What the exercise asks:
Your task is to transcribe all the entries exactly, excluding pictures.
--- Exercise data Enclosed Below ---
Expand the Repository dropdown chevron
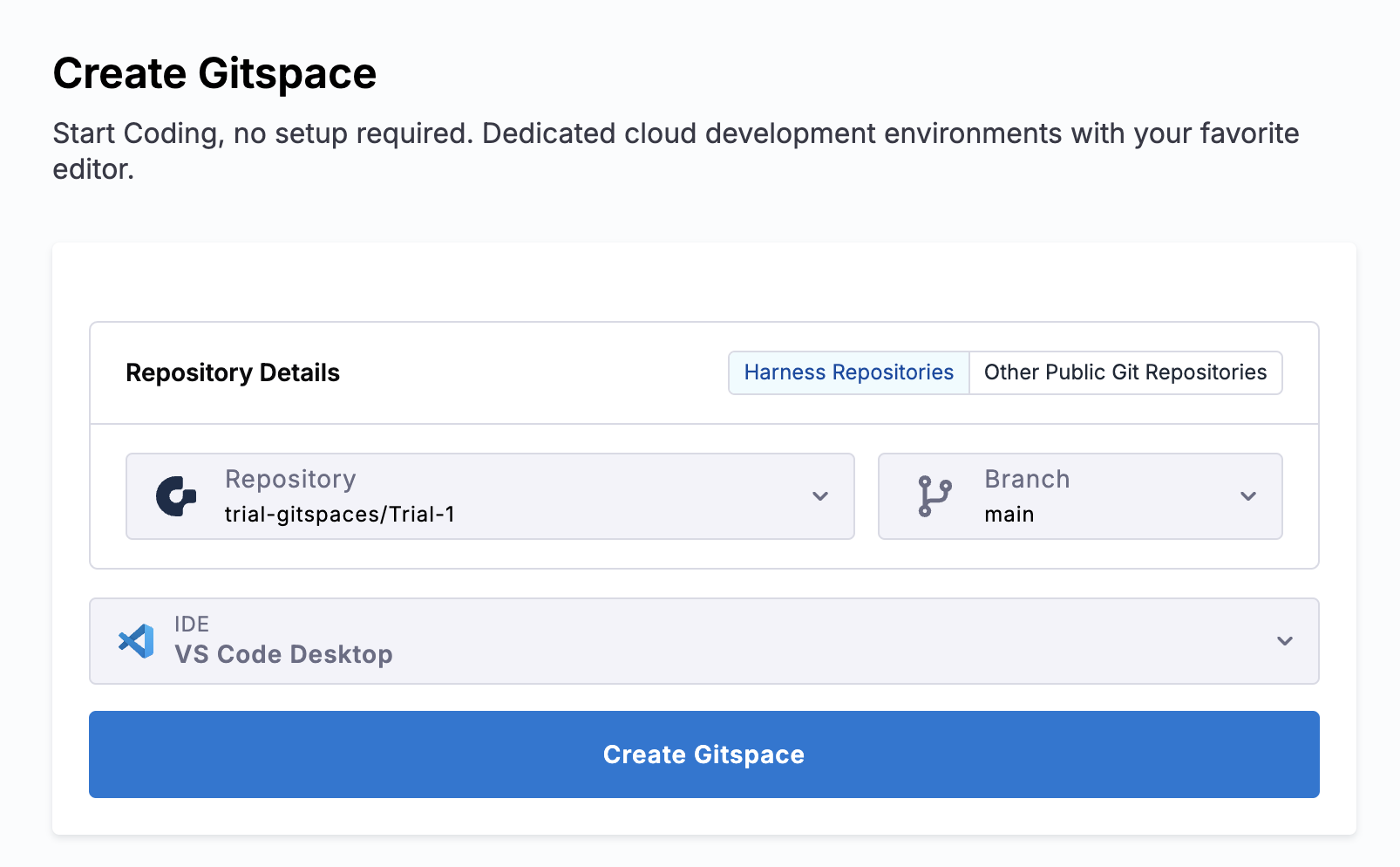The height and width of the screenshot is (867, 1400). click(x=819, y=496)
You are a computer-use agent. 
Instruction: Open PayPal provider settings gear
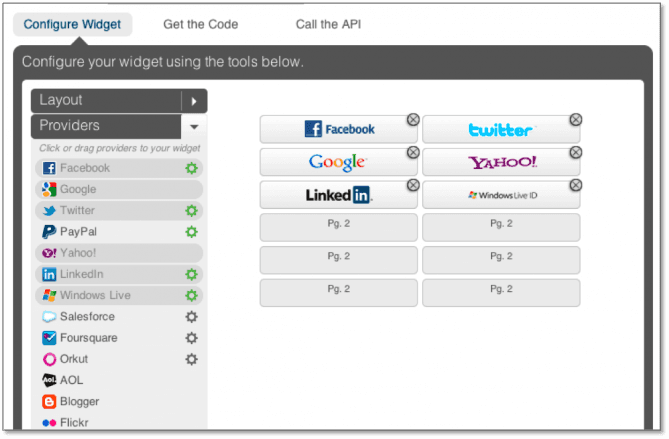tap(192, 232)
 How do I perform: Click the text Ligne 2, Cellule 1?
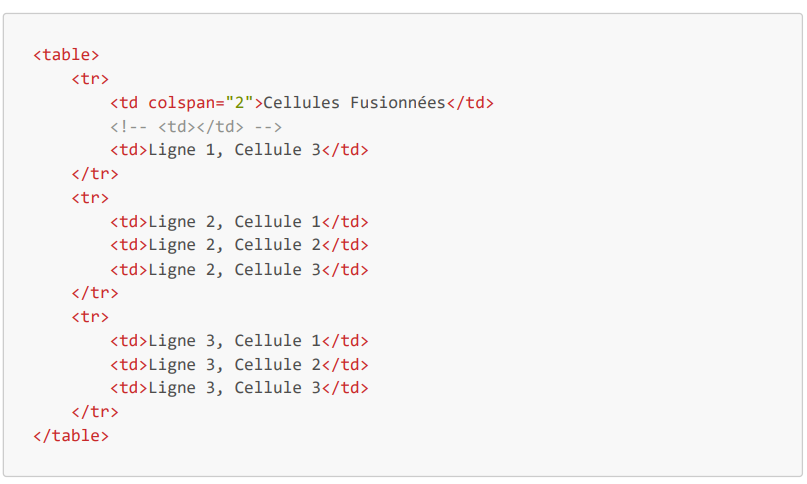click(234, 222)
--- End of Enclosed Exercise data ---
Task answer:
Expand the Repository dropdown chevron
The height and width of the screenshot is (867, 1400). click(x=819, y=496)
You are a computer-use agent. 
Instruction: Open PayPal provider settings gear
tap(192, 232)
 How do I perform: Click the text Ligne 2, Cellule 1?
click(234, 222)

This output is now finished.